In January 1969, an electric organ was bought. Cecil Cox was pastor. One hundred and four folding chairs were bought from a church in lawton at $2 each.

The P. A. system was bought in 1970, and paneling was installed in the sanctuary.
Three window air conditioners were purchased for the small classrooms and recreational room in July 1972. In September of that year, two 220 air conditioners were bought for the sanctuary. The windows in the south end were closed in and the units were placed high on the wall.

Forty five squares of shingles were put on the church roof and 15 squares were put on the parsonage roof in October 1973.

In November 1975, new carpet was laid in the sanctuary at a cost of $980.

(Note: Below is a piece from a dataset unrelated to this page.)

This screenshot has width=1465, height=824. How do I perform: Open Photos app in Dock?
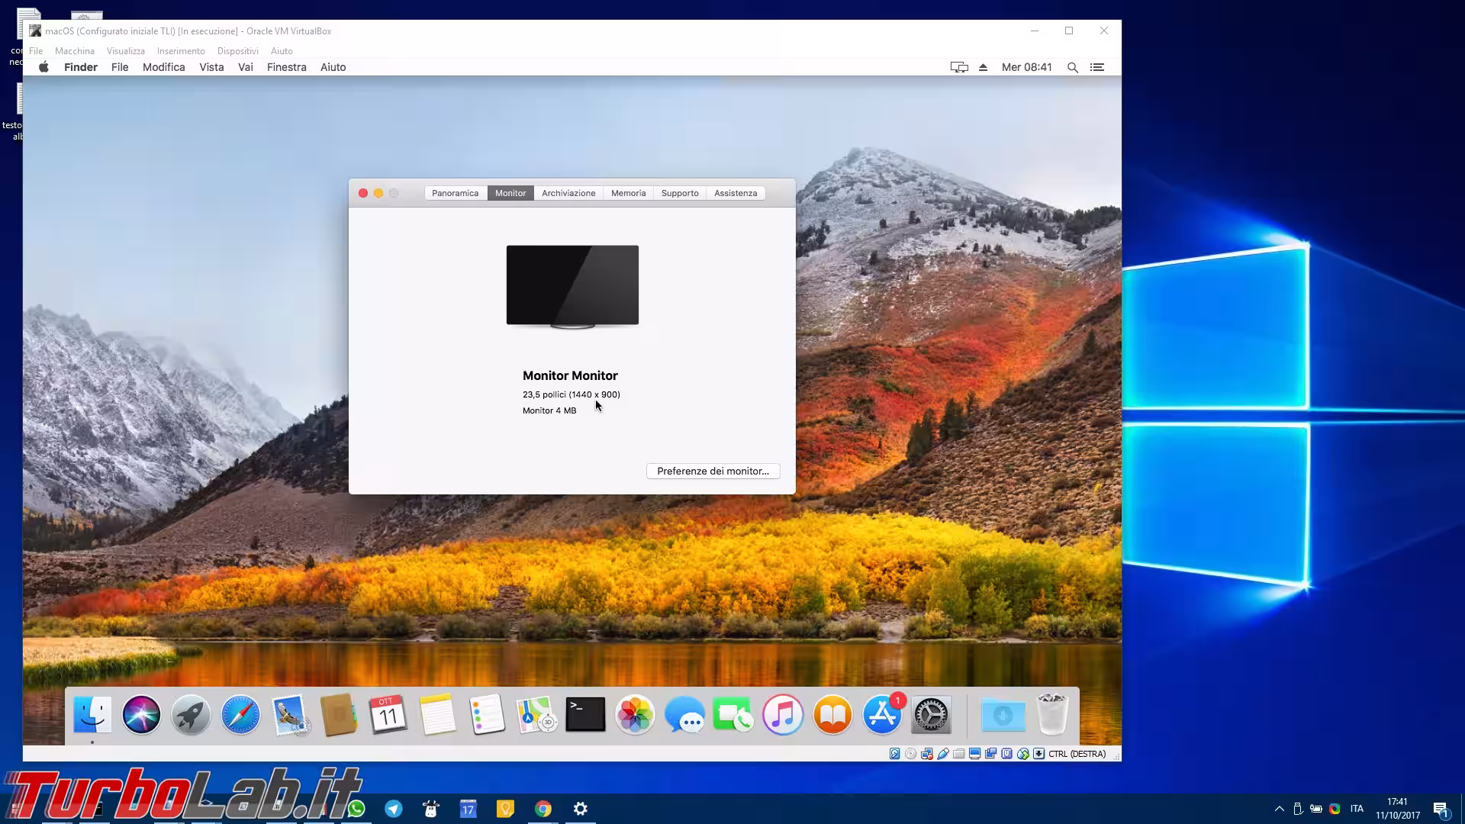coord(635,715)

A building committee was created in April 1979. The church turned 75 in 1982, so the building committee made plans to have the sanctuary enlarged and paid for by that time. A charge conference was called in March 1980 to approve the enlargement of the existing structure. The estimated cost was $23,600. The contractor was Johnny Newton. The addition was complete in August 1980, just in time for its first wedding (Tammy Jean Stoll and Steve Roberts). The stained glass memorial window for Geneva Smith was installed in 1980, and plans were approved to sell the parsonage, its contents and a small shed.
In March 1981, the addition was paid in full ($23,791). The parsonage was sold ($500) to the CDBG Indiahoma Program. The existing bank note was paid in June 1981. Eighteen choir chairs were purchased (at $75.65 each) by individual members of the church, and 10 church pews (at $355 each) were bought, four as memorial gifts.

The church went "full-time preacher" with the Cache United Methodist Church in April 1982. An updated P. A. system was installed in April 1984.

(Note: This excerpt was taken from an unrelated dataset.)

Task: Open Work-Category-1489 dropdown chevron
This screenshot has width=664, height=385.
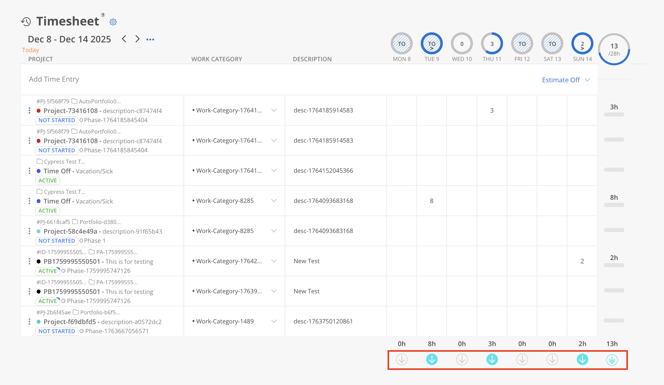Action: (274, 321)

The addition of a fellowship hall was completed in 1989. The contractor was Kenneth Jackson.

June 13, 2009
By Virginia Perry

In February 1991, the front of the sanctuary was remodeled, raising the choir loft and removing the north windows. In September of that year speakers and lights were installed over the choir loft.

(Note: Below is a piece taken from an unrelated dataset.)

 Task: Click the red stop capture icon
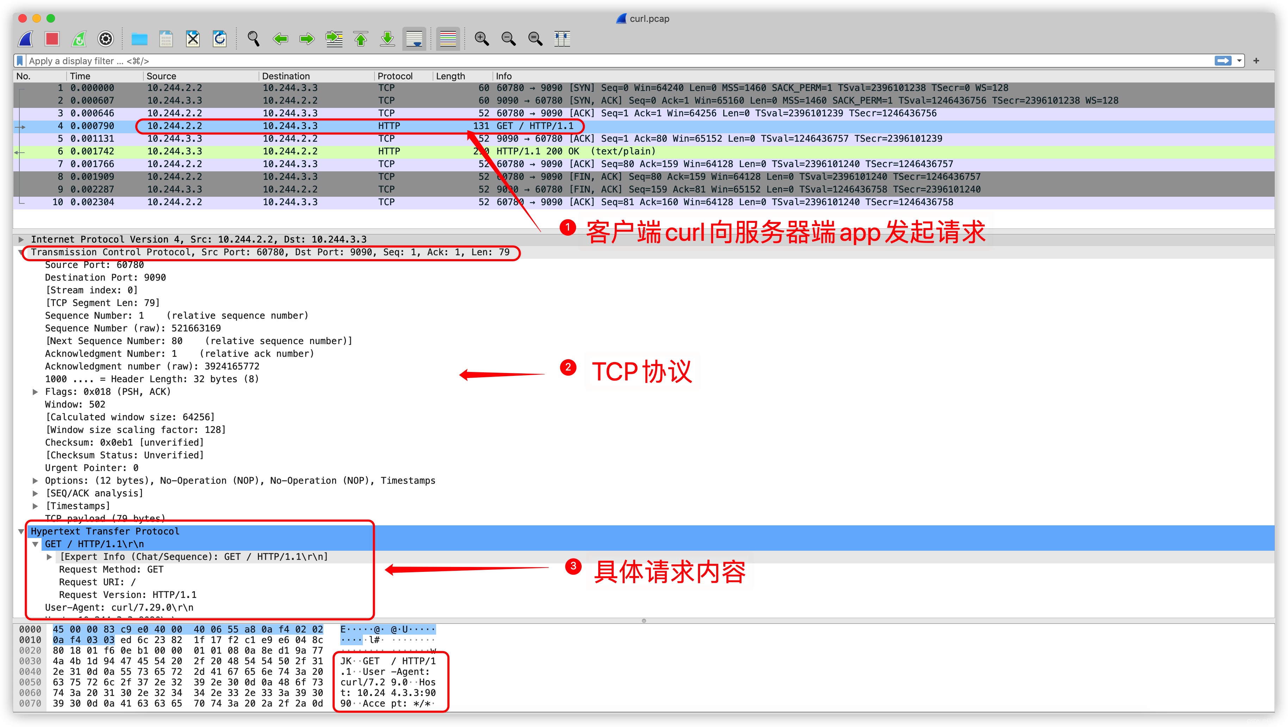52,39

Storage cabinets were built in the old kitchen, connecting hall and large class room in April 1993. Book shelves were also added in the library.

Reems air conditioners were installed in July 1995. In December of that year, a sound system was installed over the choir loft.

A new roof was added in 2000, and new carpet was laid in the sanctuary that year as well.
August 2007 marked the church's 100th birthday. Bishop Robert Hayes was the guest speaker.

A new PA system was intalled in spring 2009 and a new sidewalk was poured around the church building.

The History of our church is just that: History. As rich and beloved as it is, it does not detract from the great purpose of this church. We look forward to the years ahead as a sacred privilege of proclaiming the Good News to all men and women.

Why the Cross and Flame?

Known informally as the cross and flame logo but formally as the denomination's insignia, it has been used for more than 30 years. The cross linked with dual flames relates the church to God by way of the second and third persons of the Trinity: the Christ (cross) and the Holy Spirit (flame). The flame has two other connotations. It suggests Pentecost when witnesses saw "tongues as of fire," and the duality of the flame represents the 1968 merger of The Methodist Church and the Evangelical United Brethren Church.